Stored data:
================

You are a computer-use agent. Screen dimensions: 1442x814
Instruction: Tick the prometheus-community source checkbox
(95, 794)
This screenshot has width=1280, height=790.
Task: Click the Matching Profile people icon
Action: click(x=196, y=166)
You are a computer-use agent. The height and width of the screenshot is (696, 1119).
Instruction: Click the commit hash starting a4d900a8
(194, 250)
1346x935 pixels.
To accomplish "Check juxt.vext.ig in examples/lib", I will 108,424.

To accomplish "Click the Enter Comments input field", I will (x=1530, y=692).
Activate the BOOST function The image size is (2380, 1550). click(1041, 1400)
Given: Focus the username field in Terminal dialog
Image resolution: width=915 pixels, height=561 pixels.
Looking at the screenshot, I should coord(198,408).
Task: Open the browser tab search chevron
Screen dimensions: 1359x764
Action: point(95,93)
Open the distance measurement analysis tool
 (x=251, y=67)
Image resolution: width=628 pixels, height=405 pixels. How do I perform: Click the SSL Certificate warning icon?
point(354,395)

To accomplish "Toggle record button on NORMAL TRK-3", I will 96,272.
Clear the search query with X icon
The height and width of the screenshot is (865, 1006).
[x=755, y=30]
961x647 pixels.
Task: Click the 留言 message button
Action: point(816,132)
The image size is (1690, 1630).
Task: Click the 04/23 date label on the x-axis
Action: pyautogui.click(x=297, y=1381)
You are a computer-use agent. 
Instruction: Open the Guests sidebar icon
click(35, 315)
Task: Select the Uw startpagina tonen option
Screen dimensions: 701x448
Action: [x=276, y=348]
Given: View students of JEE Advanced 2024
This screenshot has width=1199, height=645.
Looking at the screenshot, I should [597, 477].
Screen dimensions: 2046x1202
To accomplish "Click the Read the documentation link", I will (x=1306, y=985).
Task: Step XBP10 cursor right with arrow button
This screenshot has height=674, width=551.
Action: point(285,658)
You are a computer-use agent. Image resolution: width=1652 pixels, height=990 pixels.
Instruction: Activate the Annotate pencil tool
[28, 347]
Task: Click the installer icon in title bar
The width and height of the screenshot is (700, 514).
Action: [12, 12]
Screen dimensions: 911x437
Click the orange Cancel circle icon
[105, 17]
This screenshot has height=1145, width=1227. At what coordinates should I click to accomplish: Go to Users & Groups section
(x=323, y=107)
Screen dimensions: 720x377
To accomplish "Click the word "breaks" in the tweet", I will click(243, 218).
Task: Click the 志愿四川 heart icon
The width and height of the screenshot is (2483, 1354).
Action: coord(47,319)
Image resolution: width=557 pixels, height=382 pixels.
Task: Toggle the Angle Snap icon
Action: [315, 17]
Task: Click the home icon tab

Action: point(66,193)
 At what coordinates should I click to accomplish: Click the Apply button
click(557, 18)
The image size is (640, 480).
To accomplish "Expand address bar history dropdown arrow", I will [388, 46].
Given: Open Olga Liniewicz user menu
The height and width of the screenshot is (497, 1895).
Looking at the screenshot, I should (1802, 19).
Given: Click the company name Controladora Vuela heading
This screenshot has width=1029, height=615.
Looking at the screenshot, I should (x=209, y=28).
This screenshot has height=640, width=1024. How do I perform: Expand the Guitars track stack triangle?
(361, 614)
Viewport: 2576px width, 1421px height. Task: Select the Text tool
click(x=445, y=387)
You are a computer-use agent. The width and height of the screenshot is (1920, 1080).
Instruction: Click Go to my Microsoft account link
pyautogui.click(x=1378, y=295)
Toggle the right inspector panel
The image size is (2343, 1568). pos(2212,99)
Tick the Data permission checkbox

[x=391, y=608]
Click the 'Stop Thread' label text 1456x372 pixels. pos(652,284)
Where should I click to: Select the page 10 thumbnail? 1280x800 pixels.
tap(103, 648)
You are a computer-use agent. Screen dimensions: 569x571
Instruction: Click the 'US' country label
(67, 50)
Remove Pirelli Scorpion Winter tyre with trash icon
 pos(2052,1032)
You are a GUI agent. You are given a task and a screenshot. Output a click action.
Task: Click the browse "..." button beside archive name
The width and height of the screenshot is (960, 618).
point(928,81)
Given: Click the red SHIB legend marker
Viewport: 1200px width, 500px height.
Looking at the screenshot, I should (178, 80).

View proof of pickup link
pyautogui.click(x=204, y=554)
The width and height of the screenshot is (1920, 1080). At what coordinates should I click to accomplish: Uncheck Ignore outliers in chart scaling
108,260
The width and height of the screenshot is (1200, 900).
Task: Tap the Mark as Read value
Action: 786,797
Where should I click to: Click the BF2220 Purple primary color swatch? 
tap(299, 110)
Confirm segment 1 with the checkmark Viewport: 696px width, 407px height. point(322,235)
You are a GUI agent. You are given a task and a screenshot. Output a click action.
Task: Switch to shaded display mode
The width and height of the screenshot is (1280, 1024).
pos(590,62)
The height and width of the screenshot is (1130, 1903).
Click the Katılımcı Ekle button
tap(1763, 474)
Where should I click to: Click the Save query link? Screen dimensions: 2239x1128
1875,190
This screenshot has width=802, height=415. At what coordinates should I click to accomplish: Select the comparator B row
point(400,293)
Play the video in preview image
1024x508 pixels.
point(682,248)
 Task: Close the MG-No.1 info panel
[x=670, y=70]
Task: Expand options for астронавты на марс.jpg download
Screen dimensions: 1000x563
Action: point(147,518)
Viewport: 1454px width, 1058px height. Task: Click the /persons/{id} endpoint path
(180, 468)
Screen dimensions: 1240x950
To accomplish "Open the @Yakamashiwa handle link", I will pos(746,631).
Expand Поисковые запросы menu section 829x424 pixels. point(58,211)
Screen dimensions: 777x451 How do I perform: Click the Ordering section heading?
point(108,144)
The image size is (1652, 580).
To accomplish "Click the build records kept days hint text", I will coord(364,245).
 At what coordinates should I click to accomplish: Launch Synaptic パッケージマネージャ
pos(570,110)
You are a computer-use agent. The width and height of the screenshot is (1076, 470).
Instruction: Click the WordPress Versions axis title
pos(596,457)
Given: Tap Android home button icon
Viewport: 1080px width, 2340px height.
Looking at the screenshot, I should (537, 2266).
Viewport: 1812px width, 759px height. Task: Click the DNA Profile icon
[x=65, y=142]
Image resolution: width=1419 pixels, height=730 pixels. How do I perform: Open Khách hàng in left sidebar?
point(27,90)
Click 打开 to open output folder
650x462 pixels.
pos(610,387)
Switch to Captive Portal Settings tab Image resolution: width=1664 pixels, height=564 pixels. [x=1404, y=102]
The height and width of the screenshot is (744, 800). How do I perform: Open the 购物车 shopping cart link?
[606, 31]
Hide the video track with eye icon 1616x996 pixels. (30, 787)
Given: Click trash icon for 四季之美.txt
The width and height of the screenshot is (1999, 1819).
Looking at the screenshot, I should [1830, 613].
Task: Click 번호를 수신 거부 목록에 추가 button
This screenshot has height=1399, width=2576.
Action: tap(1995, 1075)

================

PROBLEM:
Report only the number of lines in the data above that contain the string "Where".

CORRECT OUTPUT:
3